┏━━
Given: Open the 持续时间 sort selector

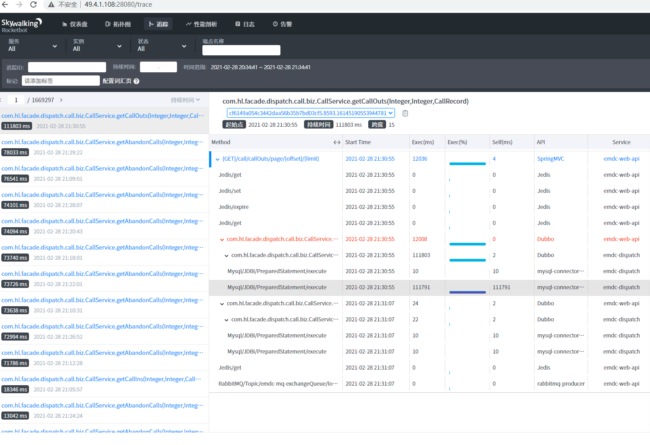Looking at the screenshot, I should pyautogui.click(x=186, y=99).
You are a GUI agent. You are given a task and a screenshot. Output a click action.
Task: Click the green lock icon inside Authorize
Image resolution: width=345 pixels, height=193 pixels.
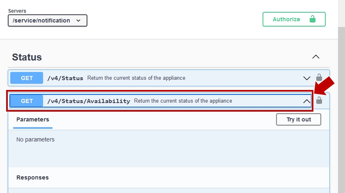313,19
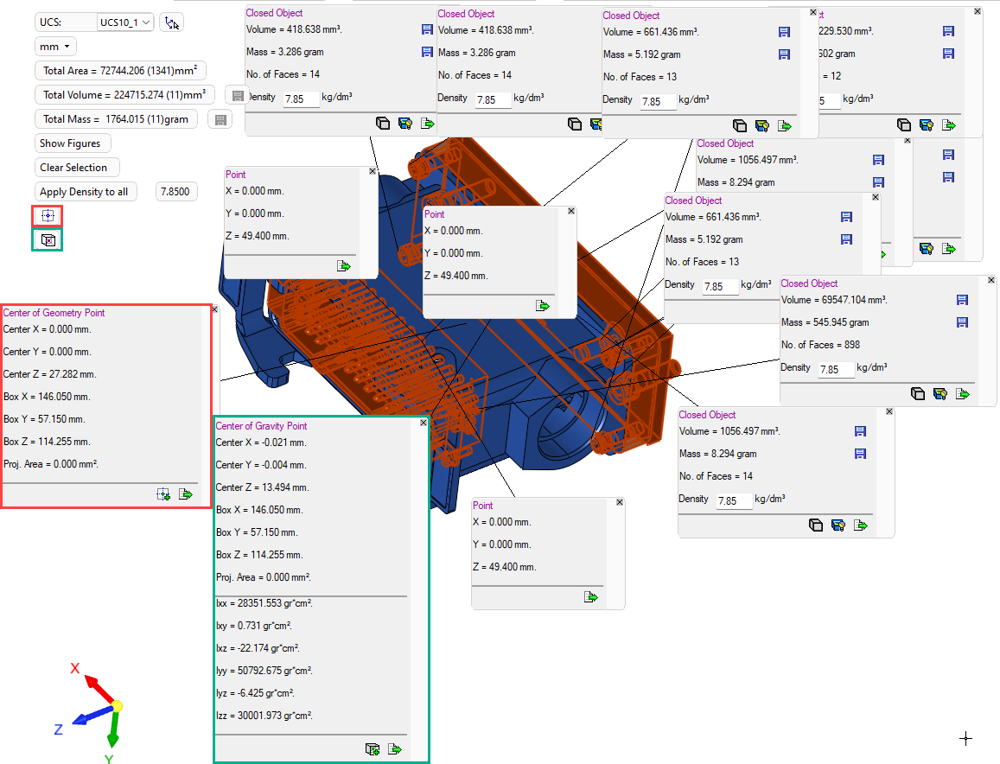Open the UCS10_1 coordinate system dropdown
The height and width of the screenshot is (764, 1000).
point(125,22)
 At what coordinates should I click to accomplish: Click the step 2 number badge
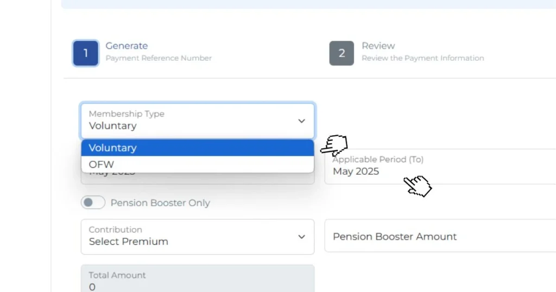(342, 53)
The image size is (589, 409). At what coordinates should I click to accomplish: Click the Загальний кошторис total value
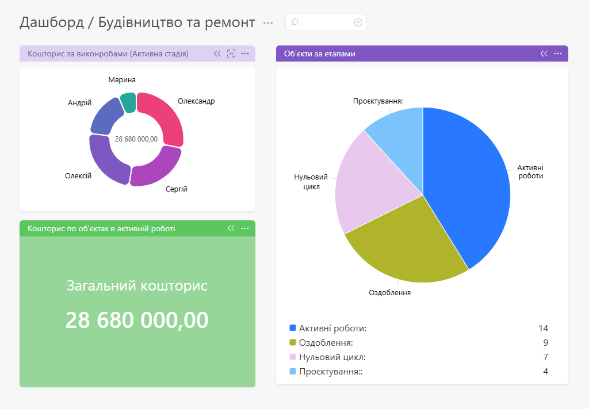(137, 320)
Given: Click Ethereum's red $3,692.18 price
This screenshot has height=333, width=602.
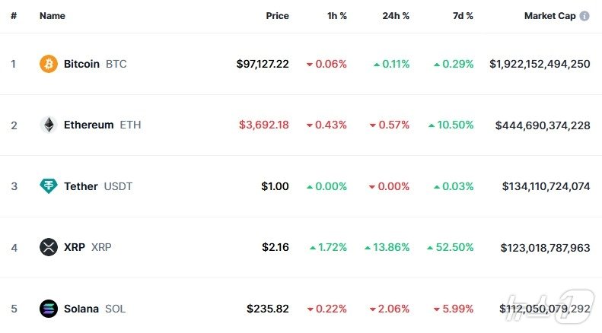Looking at the screenshot, I should point(263,125).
┗━━
**The problem**
Transcribe the material above word for word; images do not belong in the copy.

**Result below**
Given: Open the 持续时间 sort selector

Looking at the screenshot, I should pyautogui.click(x=186, y=99).
You are a GUI agent. You are given a task and a screenshot. Output a click action.
Task: Click the green lock icon inside Authorize
Image resolution: width=345 pixels, height=193 pixels.
313,19
Open the UCS10_1 coordinate system dropdown
The height and width of the screenshot is (764, 1000).
point(125,22)
 At what coordinates should I click to accomplish: Click the step 2 number badge
(342, 53)
The image size is (589, 409). At what coordinates should I click to accomplish: Click the Загальний кошторис total value
(137, 320)
Given: Click Ethereum's red $3,692.18 price
This screenshot has height=333, width=602.
Looking at the screenshot, I should point(263,125).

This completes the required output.